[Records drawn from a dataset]
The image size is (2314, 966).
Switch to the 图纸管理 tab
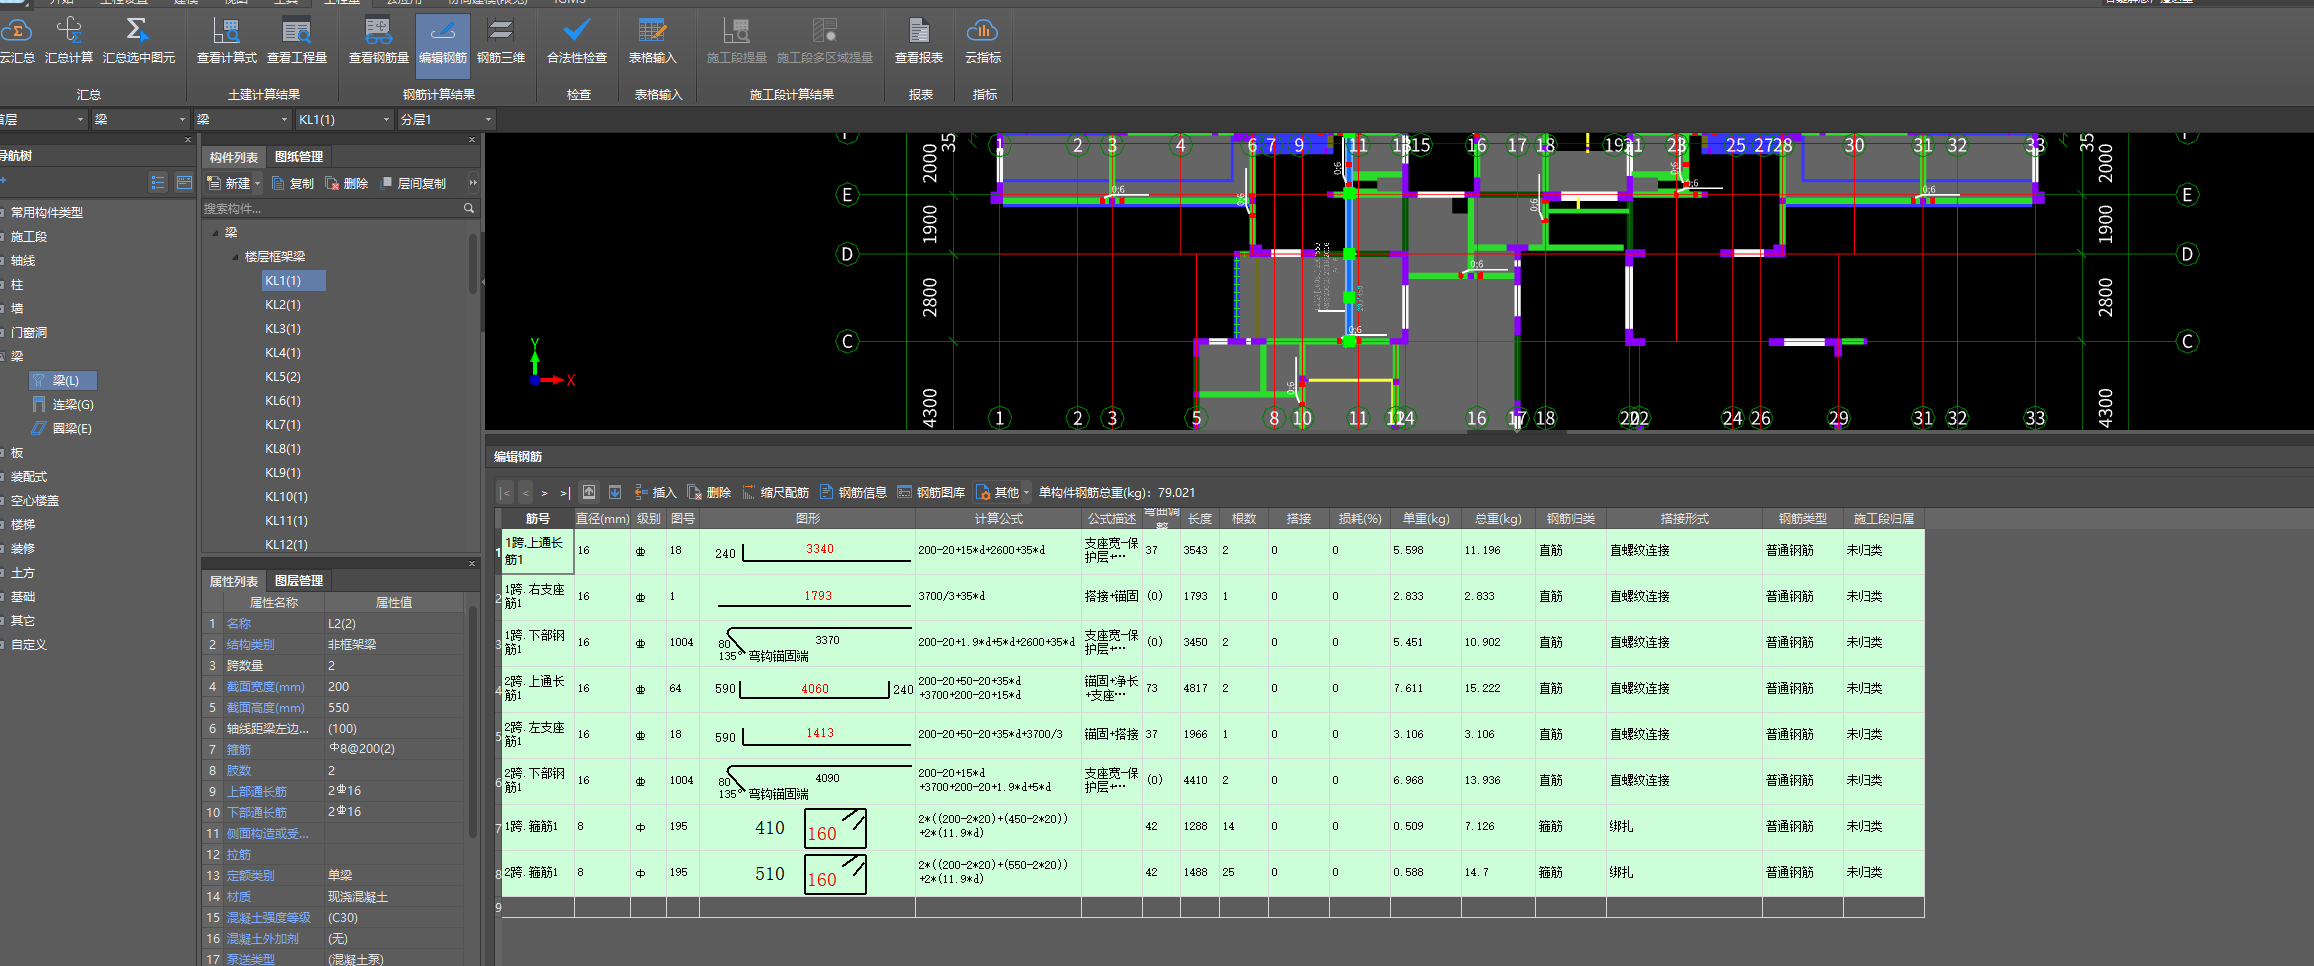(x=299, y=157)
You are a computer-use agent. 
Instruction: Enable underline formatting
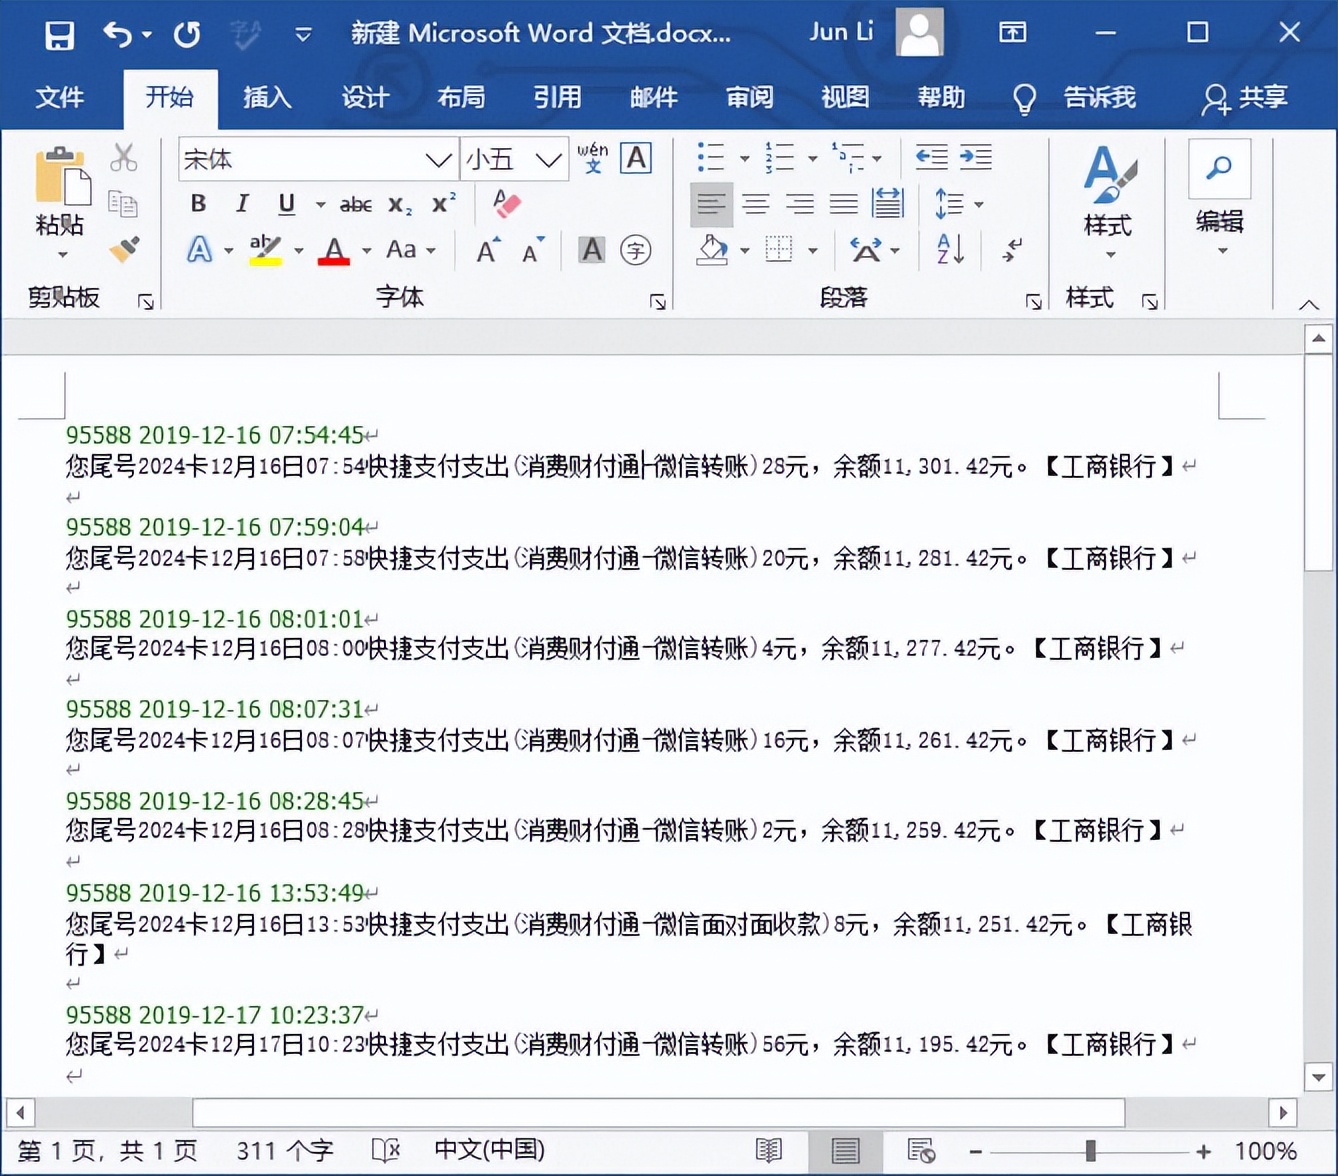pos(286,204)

| Your task |
From the entries above, write out every line without a single change, skipping the images.

| Answer to this problem |
The image size is (2314, 966).
Switch to the 图纸管理 tab
(x=299, y=157)
You are a computer-use agent. 
Instruction: Enable underline formatting
pos(286,204)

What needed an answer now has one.